Exactly as they appear, output all of the entries.

▸ DATA TO USE
* * * * * * * * *

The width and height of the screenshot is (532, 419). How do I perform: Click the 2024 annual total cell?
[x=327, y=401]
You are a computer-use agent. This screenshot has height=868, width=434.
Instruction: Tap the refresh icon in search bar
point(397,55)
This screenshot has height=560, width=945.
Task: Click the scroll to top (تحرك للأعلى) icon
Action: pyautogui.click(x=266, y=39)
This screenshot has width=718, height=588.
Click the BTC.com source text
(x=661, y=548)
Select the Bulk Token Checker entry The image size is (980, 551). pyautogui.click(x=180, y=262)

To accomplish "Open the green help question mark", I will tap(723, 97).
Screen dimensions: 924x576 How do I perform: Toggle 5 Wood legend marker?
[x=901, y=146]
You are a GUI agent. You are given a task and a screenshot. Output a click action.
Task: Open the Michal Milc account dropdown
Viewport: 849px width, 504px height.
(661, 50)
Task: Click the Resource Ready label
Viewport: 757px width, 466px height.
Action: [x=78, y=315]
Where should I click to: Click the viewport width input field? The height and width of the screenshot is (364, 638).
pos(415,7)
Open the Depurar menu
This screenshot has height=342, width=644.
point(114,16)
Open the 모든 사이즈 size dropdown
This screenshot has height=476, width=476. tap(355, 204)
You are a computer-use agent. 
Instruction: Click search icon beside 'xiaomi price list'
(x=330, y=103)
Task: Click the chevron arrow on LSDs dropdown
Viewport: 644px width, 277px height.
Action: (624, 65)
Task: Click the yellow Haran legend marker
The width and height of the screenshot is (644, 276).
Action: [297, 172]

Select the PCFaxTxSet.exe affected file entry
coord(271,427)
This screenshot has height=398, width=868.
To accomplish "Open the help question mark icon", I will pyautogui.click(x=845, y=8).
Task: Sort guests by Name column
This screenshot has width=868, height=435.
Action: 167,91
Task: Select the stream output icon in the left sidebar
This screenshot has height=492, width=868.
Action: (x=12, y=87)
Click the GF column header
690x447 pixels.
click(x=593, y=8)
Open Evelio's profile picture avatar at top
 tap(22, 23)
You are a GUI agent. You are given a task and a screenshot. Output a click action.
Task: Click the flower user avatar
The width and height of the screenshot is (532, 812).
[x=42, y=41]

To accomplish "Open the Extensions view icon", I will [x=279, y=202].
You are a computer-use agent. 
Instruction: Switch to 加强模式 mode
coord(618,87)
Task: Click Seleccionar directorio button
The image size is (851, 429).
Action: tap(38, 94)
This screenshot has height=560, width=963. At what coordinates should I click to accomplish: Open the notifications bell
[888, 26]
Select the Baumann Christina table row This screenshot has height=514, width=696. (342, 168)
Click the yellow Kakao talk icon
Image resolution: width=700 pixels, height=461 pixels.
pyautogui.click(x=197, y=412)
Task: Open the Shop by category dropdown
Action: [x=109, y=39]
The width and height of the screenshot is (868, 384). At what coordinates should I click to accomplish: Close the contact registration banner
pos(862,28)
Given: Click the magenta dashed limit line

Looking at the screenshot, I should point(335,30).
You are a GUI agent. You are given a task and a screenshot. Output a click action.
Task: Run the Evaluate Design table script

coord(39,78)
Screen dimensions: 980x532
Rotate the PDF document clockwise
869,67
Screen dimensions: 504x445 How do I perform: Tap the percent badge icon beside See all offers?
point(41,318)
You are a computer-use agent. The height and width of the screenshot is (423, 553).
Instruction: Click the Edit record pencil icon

* * * * * * * * *

▸ SOLUTION
The width and height of the screenshot is (532, 419). How do I perform: Click the 2024 annual total cell?
[x=327, y=401]
You are a computer-use agent. This screenshot has height=868, width=434.
Instruction: Tap the refresh icon in search bar
point(397,55)
This screenshot has height=560, width=945.
Task: Click the scroll to top (تحرك للأعلى) icon
Action: pyautogui.click(x=266, y=39)
This screenshot has width=718, height=588.
Click the BTC.com source text
(x=661, y=548)
Select the Bulk Token Checker entry The image size is (980, 551). pyautogui.click(x=180, y=262)

To accomplish "Open the green help question mark", I will tap(723, 97).
Screen dimensions: 924x576 How do I perform: Toggle 5 Wood legend marker?
[x=901, y=146]
You are a GUI agent. You are given a task and a screenshot. Output a click action.
Task: Open the Michal Milc account dropdown
Viewport: 849px width, 504px height.
(661, 50)
Task: Click the Resource Ready label
Viewport: 757px width, 466px height.
Action: [x=78, y=315]
Where should I click to: Click the viewport width input field? The height and width of the screenshot is (364, 638).
pos(415,7)
Open the Depurar menu
This screenshot has height=342, width=644.
point(114,16)
Open the 모든 사이즈 size dropdown
This screenshot has height=476, width=476. tap(355, 204)
You are a computer-use agent. 
Instruction: Click search icon beside 'xiaomi price list'
(x=330, y=103)
Task: Click the chevron arrow on LSDs dropdown
Viewport: 644px width, 277px height.
Action: (624, 65)
Task: Click the yellow Haran legend marker
The width and height of the screenshot is (644, 276).
Action: [297, 172]

Select the PCFaxTxSet.exe affected file entry
coord(271,427)
This screenshot has height=398, width=868.
To accomplish "Open the help question mark icon", I will pyautogui.click(x=845, y=8).
Task: Sort guests by Name column
This screenshot has width=868, height=435.
Action: 167,91
Task: Select the stream output icon in the left sidebar
This screenshot has height=492, width=868.
Action: (x=12, y=87)
Click the GF column header
690x447 pixels.
click(x=593, y=8)
Open Evelio's profile picture avatar at top
 tap(22, 23)
You are a GUI agent. You are given a task and a screenshot. Output a click action.
Task: Click the flower user avatar
The width and height of the screenshot is (532, 812).
[x=42, y=41]

To accomplish "Open the Extensions view icon", I will [x=279, y=202].
You are a computer-use agent. 
Instruction: Switch to 加强模式 mode
coord(618,87)
Task: Click Seleccionar directorio button
The image size is (851, 429).
Action: tap(38, 94)
This screenshot has height=560, width=963. At what coordinates should I click to accomplish: Open the notifications bell
[888, 26]
Select the Baumann Christina table row This screenshot has height=514, width=696. (342, 168)
Click the yellow Kakao talk icon
Image resolution: width=700 pixels, height=461 pixels.
pyautogui.click(x=197, y=412)
Task: Open the Shop by category dropdown
Action: [x=109, y=39]
The width and height of the screenshot is (868, 384). At what coordinates should I click to accomplish: Close the contact registration banner
pos(862,28)
Given: Click the magenta dashed limit line

Looking at the screenshot, I should point(335,30).
You are a GUI agent. You are given a task and a screenshot. Output a click action.
Task: Run the Evaluate Design table script

coord(39,78)
Screen dimensions: 980x532
Rotate the PDF document clockwise
869,67
Screen dimensions: 504x445 How do I perform: Tap the percent badge icon beside See all offers?
point(41,318)
You are a computer-use agent. The height and width of the screenshot is (423, 553).
Instruction: Click the Edit record pencil icon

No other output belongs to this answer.